The class C β‐lactamase, AmpC, is a main cause of antibiotic resistance to cephalosporins in many species of bacteria. While some active site residues have been characterized to be involved in the recognition and breakdown of the substrate, many of their specific roles in substrate selectivity are not fully understood. Previous work on the Enterobacter cloacae P99 cephalosporinase demonstrated that a mutation of a highly conserved residue in the active site (N152) can result in substrate selectivity changes. Here, we investigate the role of the active site residue asparagine‐152 (N152) in E. coli AmpC by mutating it to a threonine (T) residue and examining the effect that this mutation has on kinetic and structural properties with different β‐lactam drugs. We discovered that although the N152T mutation caused higher K m values with all substrates, N152T exhibits over 150 fold higher k cat value against cefotaxime.

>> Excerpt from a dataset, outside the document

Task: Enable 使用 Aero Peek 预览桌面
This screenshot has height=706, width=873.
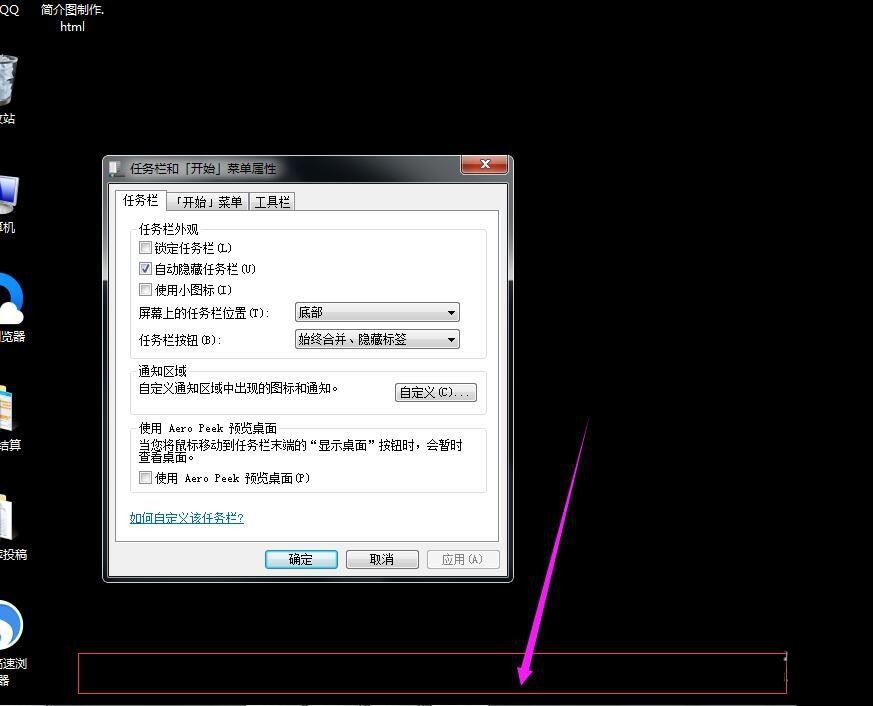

In addition, the N152T mutation provided the enzyme the ability to break down oxacillin, which is not a viable substrate for the wild type AmpC. To probe the mechanism behind the observed substrate selectivity switch, the crystal structure of AmpC N125T was determined at 2.05 Å. In comparison to the wild type AmpC structure, the small structural differences in the active site have been associated with the changes in the K m and k cat kinetic values as a way to uncover the specific role of N152 in the function of AmpC.